Che fare dunque? Rafforzare quella che in altre occasioni, in questa stessa rubrica, ho chiamato «amicizia civica», compiendo tutti – in primis le istituzioni, poi i corpi intermedi e le singole persone – il proprio dovere. È questa una parola in disuso nella mentalità dominante, eppure tutte le Costituzioni degli Stati moderni e democratici ne trattano, affiancandola ai diritti, parola questa, invece, talmente ricorrente da rischiare l’abuso. Dobbiamo tutti mettere in gioco la nostra responsabilità, in forma diretta e insieme.

Occorre anche che le istituzioni – Comune e Regione a livello locale, ma anche, a livello nazionale, lo Stato – ascoltino, valorizzino ed elaborino nuove adeguate politiche per la casa.

Nell’esercizio di questa responsabilità la Chiesa, come altri soggetti sociali, è in prima linea. Fa molto, e farà, se possibile, ancora di più.

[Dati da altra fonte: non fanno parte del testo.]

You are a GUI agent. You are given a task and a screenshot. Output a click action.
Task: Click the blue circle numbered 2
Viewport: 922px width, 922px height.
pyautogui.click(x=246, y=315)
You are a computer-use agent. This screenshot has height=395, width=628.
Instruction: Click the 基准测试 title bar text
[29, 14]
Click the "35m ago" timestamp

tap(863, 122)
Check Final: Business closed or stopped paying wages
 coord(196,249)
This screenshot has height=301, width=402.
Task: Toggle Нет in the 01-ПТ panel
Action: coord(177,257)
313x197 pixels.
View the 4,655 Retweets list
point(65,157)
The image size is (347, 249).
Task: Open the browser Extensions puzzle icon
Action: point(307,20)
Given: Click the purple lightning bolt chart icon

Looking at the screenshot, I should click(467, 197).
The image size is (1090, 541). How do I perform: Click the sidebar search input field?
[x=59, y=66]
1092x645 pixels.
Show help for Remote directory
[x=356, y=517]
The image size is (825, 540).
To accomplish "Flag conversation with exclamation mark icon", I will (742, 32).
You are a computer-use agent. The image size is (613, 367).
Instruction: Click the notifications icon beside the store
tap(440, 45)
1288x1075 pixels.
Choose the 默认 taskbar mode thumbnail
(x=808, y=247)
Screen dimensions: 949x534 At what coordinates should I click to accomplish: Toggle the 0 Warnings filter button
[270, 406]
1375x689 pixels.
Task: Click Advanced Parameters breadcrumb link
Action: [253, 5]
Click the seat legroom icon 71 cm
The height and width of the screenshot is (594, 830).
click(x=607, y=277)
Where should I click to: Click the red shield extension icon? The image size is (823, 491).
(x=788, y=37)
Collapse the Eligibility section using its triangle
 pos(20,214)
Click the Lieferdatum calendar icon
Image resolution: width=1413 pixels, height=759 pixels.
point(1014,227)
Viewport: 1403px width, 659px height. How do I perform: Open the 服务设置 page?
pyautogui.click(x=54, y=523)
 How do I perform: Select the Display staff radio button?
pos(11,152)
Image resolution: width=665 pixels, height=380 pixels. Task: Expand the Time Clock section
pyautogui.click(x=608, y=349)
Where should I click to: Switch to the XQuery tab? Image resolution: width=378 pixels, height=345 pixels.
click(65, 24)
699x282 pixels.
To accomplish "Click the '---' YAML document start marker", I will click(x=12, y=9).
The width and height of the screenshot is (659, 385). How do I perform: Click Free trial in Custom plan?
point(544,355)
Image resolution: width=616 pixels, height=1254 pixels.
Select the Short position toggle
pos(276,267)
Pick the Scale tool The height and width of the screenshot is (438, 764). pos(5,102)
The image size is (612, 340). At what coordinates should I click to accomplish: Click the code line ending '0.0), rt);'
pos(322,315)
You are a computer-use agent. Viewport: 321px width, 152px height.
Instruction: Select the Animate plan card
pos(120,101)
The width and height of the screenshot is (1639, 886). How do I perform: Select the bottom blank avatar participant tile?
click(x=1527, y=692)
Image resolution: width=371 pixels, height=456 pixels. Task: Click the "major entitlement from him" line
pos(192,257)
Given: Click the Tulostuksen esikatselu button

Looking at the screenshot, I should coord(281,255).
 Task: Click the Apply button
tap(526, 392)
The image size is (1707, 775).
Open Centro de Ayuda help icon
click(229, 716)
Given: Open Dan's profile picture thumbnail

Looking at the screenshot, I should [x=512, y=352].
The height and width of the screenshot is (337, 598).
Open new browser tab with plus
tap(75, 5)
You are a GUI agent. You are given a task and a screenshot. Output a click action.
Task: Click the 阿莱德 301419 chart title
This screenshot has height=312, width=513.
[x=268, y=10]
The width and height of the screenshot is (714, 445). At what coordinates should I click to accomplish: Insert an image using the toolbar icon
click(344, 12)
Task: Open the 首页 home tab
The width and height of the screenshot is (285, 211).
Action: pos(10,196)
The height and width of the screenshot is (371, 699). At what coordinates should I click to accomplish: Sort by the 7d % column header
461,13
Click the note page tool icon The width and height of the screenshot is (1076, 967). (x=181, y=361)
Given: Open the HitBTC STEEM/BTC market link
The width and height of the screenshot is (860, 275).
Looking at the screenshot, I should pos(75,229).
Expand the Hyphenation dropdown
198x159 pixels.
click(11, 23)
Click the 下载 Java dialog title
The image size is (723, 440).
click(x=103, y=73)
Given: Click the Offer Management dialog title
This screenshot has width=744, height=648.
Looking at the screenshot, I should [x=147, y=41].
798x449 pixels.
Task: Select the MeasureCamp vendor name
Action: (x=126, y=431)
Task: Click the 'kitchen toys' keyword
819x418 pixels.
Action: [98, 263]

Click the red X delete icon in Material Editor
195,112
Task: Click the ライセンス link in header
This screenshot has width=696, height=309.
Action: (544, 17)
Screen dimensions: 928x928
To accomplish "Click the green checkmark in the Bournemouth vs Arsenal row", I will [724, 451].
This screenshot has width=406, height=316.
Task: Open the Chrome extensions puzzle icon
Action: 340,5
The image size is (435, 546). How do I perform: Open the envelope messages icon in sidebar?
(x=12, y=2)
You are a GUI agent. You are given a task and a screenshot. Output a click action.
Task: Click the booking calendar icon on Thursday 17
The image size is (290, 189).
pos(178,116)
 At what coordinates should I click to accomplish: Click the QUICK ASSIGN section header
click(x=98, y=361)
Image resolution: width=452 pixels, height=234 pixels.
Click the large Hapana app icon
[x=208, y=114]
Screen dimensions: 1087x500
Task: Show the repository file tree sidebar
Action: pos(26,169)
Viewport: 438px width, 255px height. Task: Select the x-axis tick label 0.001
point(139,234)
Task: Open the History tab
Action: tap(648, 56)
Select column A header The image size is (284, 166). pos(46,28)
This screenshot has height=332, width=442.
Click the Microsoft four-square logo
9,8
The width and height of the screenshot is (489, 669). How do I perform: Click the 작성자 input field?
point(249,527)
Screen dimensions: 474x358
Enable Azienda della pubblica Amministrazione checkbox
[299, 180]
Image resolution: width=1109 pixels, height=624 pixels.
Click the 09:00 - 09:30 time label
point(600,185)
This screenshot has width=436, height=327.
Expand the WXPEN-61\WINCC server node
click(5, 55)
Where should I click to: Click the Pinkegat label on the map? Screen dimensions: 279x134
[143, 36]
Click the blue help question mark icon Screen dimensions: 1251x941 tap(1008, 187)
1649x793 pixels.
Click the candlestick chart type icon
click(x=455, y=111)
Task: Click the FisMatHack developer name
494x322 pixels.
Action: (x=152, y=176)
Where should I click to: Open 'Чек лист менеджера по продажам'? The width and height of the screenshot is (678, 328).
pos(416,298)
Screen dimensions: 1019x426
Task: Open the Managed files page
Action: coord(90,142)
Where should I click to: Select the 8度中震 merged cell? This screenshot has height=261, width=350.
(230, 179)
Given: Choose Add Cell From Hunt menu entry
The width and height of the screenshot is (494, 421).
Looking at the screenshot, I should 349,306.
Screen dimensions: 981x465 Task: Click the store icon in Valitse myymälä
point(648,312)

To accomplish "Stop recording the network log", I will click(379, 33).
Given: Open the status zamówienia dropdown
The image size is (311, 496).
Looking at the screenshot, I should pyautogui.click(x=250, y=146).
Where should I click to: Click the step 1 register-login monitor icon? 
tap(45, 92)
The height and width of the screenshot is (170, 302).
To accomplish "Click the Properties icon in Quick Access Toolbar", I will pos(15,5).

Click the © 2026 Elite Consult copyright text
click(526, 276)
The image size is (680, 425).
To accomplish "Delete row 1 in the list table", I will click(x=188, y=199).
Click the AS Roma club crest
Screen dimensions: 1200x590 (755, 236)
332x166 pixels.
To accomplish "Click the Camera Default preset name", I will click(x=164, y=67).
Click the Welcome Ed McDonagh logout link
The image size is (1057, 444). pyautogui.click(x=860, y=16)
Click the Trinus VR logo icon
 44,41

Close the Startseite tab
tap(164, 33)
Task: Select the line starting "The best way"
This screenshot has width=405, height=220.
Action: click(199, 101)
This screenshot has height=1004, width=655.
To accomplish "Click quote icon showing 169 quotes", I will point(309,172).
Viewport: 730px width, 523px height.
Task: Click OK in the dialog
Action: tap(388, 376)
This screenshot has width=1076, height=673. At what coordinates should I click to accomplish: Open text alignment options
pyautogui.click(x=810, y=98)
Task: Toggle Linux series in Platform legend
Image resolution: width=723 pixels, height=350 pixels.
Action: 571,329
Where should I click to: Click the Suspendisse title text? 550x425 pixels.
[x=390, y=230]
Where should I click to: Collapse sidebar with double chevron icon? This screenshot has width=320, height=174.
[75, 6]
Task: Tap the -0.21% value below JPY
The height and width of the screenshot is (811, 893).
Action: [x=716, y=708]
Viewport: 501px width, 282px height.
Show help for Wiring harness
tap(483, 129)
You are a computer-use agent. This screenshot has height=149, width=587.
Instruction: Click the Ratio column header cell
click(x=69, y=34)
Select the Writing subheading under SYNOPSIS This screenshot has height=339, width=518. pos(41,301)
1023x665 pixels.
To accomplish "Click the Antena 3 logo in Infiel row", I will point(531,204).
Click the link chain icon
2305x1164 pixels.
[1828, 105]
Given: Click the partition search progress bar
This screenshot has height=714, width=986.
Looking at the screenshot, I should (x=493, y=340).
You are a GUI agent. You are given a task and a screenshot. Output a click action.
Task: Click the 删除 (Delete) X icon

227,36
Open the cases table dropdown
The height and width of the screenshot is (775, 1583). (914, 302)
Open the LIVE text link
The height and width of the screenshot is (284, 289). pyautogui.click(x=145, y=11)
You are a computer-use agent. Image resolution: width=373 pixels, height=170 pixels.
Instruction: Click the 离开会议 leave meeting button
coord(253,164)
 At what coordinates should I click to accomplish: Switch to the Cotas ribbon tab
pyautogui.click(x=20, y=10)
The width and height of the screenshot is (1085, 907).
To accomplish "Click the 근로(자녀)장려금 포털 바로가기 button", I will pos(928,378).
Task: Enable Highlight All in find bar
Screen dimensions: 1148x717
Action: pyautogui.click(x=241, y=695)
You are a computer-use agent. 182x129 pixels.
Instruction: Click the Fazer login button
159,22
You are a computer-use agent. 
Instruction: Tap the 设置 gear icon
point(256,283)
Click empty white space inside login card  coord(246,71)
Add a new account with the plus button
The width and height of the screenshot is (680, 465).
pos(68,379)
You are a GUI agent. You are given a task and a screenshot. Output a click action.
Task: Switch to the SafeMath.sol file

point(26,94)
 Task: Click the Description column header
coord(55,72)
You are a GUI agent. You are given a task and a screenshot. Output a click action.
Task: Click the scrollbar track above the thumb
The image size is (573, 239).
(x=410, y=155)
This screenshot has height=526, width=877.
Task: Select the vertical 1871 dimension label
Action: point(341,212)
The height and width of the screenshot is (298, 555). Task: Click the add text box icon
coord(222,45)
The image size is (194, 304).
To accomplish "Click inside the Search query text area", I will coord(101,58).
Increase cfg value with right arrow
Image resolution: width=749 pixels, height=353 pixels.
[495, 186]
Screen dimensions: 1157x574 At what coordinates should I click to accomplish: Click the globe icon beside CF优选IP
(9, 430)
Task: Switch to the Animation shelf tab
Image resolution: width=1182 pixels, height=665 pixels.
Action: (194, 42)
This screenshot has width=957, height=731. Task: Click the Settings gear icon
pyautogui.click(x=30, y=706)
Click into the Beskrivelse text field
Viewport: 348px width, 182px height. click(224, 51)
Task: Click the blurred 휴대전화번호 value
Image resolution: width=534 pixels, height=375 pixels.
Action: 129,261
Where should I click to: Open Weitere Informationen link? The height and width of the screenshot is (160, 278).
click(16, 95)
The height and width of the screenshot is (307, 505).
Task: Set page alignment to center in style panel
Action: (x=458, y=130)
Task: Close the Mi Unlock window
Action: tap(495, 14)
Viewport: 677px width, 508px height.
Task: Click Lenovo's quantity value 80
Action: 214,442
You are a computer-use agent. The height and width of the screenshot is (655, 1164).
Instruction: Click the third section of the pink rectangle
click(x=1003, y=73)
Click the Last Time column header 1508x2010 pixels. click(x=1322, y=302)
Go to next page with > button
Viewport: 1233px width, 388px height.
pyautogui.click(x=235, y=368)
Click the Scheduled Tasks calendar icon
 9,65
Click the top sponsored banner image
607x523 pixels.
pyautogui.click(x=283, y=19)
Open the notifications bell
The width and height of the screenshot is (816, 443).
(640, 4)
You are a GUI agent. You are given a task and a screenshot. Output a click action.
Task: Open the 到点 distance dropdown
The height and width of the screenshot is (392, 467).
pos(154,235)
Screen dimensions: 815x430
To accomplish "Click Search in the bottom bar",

«Non temere, non lasciarti cadere le braccia», dice il Signore al suo popolo, attraverso il profeta Sofonia. Il Dio che si fa bambino suscita speranza affidabile per ogni uomo, soprattutto per quelli più provati. Rimanere uniti e solidali, vincere la tentazione della violenza, scegliere ogni giorno il bene è un’impresa ardua, certo, ma possibile.